Amazon investors stunned by size of projected loss
Amazon.com (AMZN) shares getting hammered today after last night's earnings report. While revenue was broadly in-line with expectations, profit missed the mark badly as Jeff Bezos continues to show no regard for profitability.
The details: Amazon reported a second quarter net loss of $126 million, or 27 cents per share, while the street expected a loss of around 15 cents a share. Operating expenses for the quarter came in at $19.36 billion.

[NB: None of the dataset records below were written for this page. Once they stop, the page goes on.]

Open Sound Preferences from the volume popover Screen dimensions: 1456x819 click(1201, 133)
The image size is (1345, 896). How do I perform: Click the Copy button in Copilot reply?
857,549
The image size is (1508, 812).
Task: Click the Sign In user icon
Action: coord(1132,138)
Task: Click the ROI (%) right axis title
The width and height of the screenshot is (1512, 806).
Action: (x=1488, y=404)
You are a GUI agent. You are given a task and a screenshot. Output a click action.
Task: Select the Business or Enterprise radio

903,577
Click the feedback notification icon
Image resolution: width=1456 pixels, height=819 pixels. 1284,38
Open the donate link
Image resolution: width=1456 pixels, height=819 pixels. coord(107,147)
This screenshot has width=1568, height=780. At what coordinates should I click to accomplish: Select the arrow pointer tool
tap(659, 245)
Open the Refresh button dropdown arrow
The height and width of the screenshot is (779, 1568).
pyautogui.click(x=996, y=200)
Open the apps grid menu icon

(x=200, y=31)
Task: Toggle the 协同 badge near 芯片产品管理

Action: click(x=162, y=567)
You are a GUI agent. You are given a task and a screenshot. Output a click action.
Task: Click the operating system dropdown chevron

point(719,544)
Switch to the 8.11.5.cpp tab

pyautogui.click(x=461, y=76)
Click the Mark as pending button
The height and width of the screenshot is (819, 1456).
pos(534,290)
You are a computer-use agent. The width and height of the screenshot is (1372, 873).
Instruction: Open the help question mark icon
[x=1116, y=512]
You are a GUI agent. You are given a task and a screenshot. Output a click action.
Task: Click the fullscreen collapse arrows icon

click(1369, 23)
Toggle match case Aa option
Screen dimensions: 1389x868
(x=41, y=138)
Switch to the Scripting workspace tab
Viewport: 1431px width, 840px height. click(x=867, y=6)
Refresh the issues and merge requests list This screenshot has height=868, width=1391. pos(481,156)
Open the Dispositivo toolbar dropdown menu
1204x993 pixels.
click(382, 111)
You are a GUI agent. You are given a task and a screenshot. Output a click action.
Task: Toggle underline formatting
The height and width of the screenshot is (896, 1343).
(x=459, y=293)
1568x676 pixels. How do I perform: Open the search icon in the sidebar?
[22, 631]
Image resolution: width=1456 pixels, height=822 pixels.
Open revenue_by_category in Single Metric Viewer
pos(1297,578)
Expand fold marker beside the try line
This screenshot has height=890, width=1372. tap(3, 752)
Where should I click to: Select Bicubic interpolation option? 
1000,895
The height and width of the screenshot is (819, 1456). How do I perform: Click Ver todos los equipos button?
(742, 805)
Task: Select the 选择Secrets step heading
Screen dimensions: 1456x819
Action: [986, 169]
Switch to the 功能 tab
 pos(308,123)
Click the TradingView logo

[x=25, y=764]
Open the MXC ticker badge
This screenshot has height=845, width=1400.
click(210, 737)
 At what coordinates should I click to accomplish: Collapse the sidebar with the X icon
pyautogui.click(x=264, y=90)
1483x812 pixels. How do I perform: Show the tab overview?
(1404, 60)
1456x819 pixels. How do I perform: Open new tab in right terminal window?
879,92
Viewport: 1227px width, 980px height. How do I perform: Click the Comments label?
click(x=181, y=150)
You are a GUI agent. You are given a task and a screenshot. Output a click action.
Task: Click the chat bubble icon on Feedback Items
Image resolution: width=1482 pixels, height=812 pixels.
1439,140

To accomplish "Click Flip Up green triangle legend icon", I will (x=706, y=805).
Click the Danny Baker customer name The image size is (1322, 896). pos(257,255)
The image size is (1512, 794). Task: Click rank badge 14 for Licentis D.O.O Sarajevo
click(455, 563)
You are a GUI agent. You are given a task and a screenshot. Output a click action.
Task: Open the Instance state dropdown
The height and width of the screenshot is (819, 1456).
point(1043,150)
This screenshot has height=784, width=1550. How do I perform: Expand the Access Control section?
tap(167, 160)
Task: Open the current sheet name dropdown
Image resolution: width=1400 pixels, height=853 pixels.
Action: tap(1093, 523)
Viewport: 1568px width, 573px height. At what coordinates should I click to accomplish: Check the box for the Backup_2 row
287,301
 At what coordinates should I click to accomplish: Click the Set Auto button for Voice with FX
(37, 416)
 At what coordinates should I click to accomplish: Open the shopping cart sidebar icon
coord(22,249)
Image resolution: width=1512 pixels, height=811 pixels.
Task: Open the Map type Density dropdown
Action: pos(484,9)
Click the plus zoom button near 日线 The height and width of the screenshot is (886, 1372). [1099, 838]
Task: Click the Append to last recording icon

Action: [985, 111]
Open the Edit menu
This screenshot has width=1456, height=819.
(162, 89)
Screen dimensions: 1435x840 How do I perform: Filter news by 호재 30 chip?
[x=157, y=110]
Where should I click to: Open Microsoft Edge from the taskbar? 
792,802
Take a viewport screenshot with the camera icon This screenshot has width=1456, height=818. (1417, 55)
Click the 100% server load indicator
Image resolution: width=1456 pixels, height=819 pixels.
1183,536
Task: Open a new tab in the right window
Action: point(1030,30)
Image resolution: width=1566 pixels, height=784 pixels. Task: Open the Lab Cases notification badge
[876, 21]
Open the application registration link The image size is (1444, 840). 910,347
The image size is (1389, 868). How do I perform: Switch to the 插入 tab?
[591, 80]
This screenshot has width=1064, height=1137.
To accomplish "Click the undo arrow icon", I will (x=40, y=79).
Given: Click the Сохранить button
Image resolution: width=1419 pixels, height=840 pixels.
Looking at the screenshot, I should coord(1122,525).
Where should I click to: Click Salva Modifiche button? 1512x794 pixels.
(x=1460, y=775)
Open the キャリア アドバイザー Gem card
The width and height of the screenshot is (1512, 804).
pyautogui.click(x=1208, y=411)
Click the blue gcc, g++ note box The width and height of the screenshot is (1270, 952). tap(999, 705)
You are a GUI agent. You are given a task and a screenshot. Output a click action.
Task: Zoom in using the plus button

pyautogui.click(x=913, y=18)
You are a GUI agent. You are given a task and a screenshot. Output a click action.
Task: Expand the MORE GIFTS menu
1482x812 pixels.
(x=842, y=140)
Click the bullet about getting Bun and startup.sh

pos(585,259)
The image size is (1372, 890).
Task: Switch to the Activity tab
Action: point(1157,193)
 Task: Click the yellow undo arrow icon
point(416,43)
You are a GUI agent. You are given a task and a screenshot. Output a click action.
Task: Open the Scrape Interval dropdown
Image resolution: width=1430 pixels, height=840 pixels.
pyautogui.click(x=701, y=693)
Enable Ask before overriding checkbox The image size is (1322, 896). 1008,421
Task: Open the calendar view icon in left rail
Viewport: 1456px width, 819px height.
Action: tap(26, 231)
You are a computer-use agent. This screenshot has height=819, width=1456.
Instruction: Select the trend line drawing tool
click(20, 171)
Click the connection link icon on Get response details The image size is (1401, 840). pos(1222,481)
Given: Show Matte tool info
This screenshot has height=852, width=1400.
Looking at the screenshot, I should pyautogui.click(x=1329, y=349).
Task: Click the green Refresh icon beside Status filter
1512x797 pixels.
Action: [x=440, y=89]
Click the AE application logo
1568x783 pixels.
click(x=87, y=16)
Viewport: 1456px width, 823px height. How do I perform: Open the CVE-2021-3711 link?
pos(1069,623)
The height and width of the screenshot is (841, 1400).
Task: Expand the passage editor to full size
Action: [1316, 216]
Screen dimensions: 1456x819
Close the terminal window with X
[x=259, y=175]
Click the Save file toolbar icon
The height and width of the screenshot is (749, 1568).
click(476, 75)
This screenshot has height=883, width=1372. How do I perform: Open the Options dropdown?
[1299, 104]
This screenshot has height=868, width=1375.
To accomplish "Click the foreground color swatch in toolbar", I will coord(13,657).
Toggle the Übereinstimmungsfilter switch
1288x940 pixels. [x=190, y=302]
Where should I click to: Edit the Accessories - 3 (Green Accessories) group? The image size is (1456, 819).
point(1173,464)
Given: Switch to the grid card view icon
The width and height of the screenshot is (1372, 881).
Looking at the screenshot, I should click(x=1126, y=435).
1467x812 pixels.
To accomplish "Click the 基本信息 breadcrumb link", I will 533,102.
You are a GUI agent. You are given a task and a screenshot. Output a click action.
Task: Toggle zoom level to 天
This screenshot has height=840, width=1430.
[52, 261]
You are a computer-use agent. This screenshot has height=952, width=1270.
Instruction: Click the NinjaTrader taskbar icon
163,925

Net sales were reported to be $19.34 billion, up 23% from 2013 second quarter’s figure of $15.7 billion. Revenue closely matched analyst expectations, and basically within the company’s sales guidance range of $18.1 billion and $19.8 billion.
Wait… What?!
It was a fairly normal quarter right up until the company suggested it would lose between $410 and $810 million in the current quarter. It’s one thing to not sweat profits but quite another to idly project a potential four-fifths of a billion loss with no real explanation. The instant the guidance was issued Amazon shares dropped a quick 5% more after-hours. Nothing that was said over the balance of the call lifted investors’ skepticism.
“A lot of the earlier expansions were in to similar businesses or digital versions of physical businesses but they’re getting so far afield now,” grouses Aaron Pressman in the attached video. “Phones is a very competitive business and it seems like their phone is going to do nothing. The cloud business was a very good business but there’s been huge price cutting.”
Investors have been giving Amazon a pass on profitability for as long as the company has been public. When Jeff Bezos filed to go public way back in 1997, he said right up front that he wouldn’t be running the company to make short term profits. “The Company believes that it will incur substantial operating losses for the foreseeable future, and that the rate at which such losses will be incurred will increase significant from current levels,” Bezos wrote in the SEC filing.
It may be the most honest statement ever written in a government filing. True to his word Bezos and Amazon have racked up losses and shareholders have largely forgiven them for doing so. Still, there’s a limit. The magnitude and vagary of the projected losses for the current quarter were a bridge too far as far as shareholders were concerned.
Last night was a nearly verbatim repeat of what Amazon said in 1997 but not even Bezos can get the benefit of the doubt when projecting a nearly billion loss without explaining where the money is going.